DRCs: 11-19-10

by Brandon on

Dammit, I accidentally registered for Duck Smoking 101.

Happy Halloween! I bet you gave you apples with razor blades in them. – A Sad Pathetic Little Man

Brandon: Nah, I just cut the kids with a knife to save us all time and money.

Hrm, rewatching Evil Dead myself recently, I thought it was even better than I recalled. – Goober

Brandon: It was fun, sure, and I still liked it! It just had more lulls than I remember. And I don’t mean lulz.

I just finished reading “The Girl with the Dragon Tattoo”. I had high hopes for it going in to it, but it turned out to be a competent, mildly entertaining but forgettable mystery novel. I did enjoy the many Swedish cultural references. I doubt I’ll read the sequels. – Gato

Brandon: A friend of mine tried reading it, and said she couldn’t get past the wacky translation. I was never all that interested. I’ll “read” it years down the road when it’s on TNT and I can’t sleep.

Garman: I really liked the sequel “The Girl with the Subderal Hematoma”

More like monthly reader comments am I right? – HungDaddy

Brandon: Oh shit! Is it that time of the month?

satchmo: We answer DRCs every time Jim posts a funny picture.

Garman: I can’t top that.

Corleone: Silence for Truthiness.

SerratedEdge is innocent! – Bill Stickers

Brandon: That’s not what Jesus said.

satchmo: He’s definitely innocent of raising his kids!
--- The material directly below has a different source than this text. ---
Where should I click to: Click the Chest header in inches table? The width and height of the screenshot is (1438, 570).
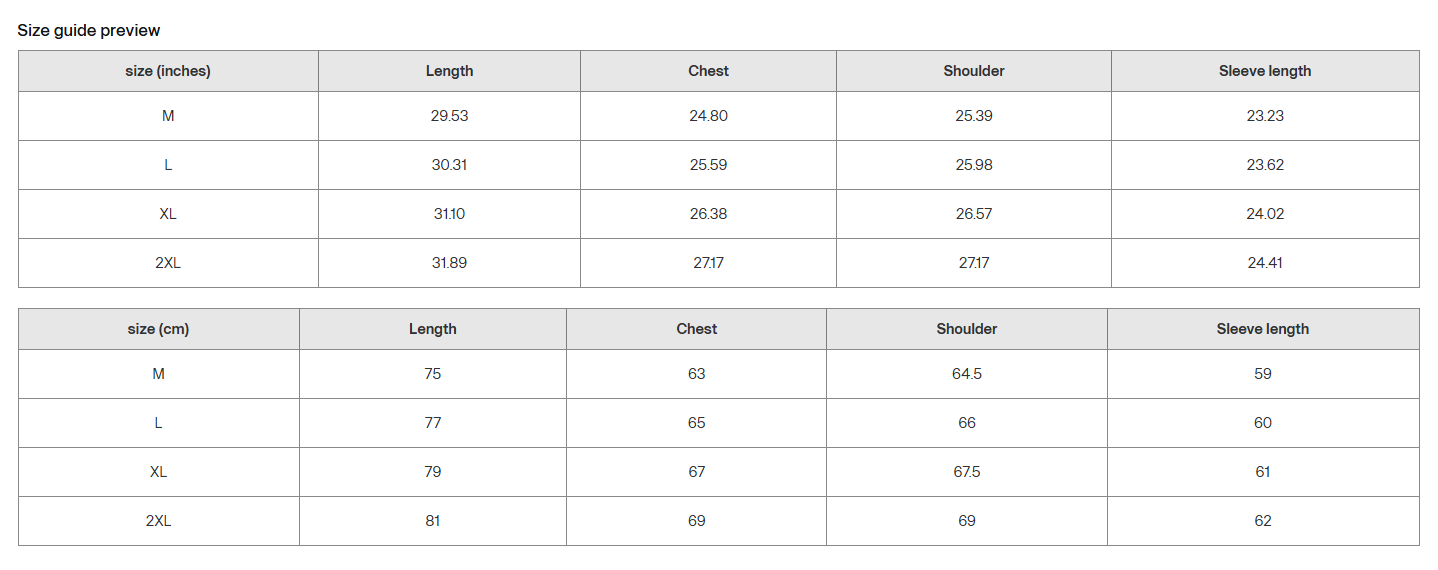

satchmo, hair pie? Thank you! – That Jap guy from Revenge of the Nerds

Brandon: What the fuck is a frush?

Garman: I’m refusing to answer this on the basis of you being ASIAN.

Clam basket is a pretty good euphemism for a vagina. – A Sad Pathetic Little Man

satchmo: Like you’d know, sailor

Brandon: I feel sorry for the vaginas you’ve been around to give them that name.

Garman: Are clam baskets even in season?

Corleone: I’ll have an open face clam basket!

SPOILER WARNING: American Gods ends with Ender Wiggin finding out that the alien invasion wasn’t a game and he becomes a speaker for dead bugs. – tubular culosis

satchmo: I outta wash your mouth out with soap, you LIAR!

Garman: Orson Scott Card =/= Neil Gaiman.

Brandon: Thanks! One less book I need to read, which leaves time for more videogames!

If you like American Gods and Gaiman (and who doesn’t?), you should read Stardust if you haven’t. It’s way better than the shitty movie. Who would have thunk it!? – garman


satchmo: Corleone, you can stay. Wiiiiiiiiink!

So I finally got my life long dream job at gamestop. Why couldn’t it have been before I graduated from college? – []!

Brandon: Just think of all the pussy you’ll get there!

Garman: Don’t you mean clam basket?

satchmo: Maybe you can trade-in your degree for the new Assassin’s Creed.

I didn’t know that black people were that into pokemon. On a side note, I also just found out that I’m a little bit racist. – cdub

satchmo: Pikachu, I choose you! To LYNCH!

Garman: I’m pretty sure Snorlax is a black guy.

Corelone: Slowbro definitely is.

Brandon: Nintendorks uses racism! It’s super effective!

>Donkey Kong Country Returns comes out next week. AM I EXCITED? Yes, I need a new game to cause me to yell at someone I am playing with when I die. I HAVE AN EXTERNAL LOCUS OF CONTROL. – RubixsQube

Garman: Rumble the Bison is the BEST!

Brandon: I like going to the zoo to yell at monkies!

Corleone: Hey, that’s racist!

I suggested DRCs be submitted via Twitter. Naturally only 3 people were game, but it was a nice change of pace, so if you’re out and about and HAVE to submit a DRC, you can do so @Nintendorks with a #DRC hashtag or whatever floats your muffin.

Nintendo should also trademark the phrase “Donkey Punch” – @markzeo

Garman: Nintendo’s not going to make any games about your mom.

Corleone: Can I get an open face donkey punch?

>You should let me write shitty articles for your awesome website – @markzeo

Brandon: No

satchmo: No

Garman: No

Corleone: Open face no.

>Also, since I am losing my job on Christmas Eve, you should hire me to do something, like be a butler or editor. – @markzeo

Brandon: Maybe you should STOMP STOMP STOMP to the unemployment line.

>What do I need to make a 360 “worth it?” Live, headset, and text pad is on the way. – @hmcp

Garman: Friends.

satchmo: Fleshlight.

Brandon: You said Live, that’s all you need. I’m continuously baffled at XBOX 360 owners who don’t pay for Live. And yeah I guess a fleshlight would make anything worth it.

>DRC = Disappointing Readers Continuously. Boom, Roasted. – @Tim_Mooney

Brandon: OOOOOOOOOOOOOOOOOOOO SNAP. Rock Band 3 was to blame, sorry.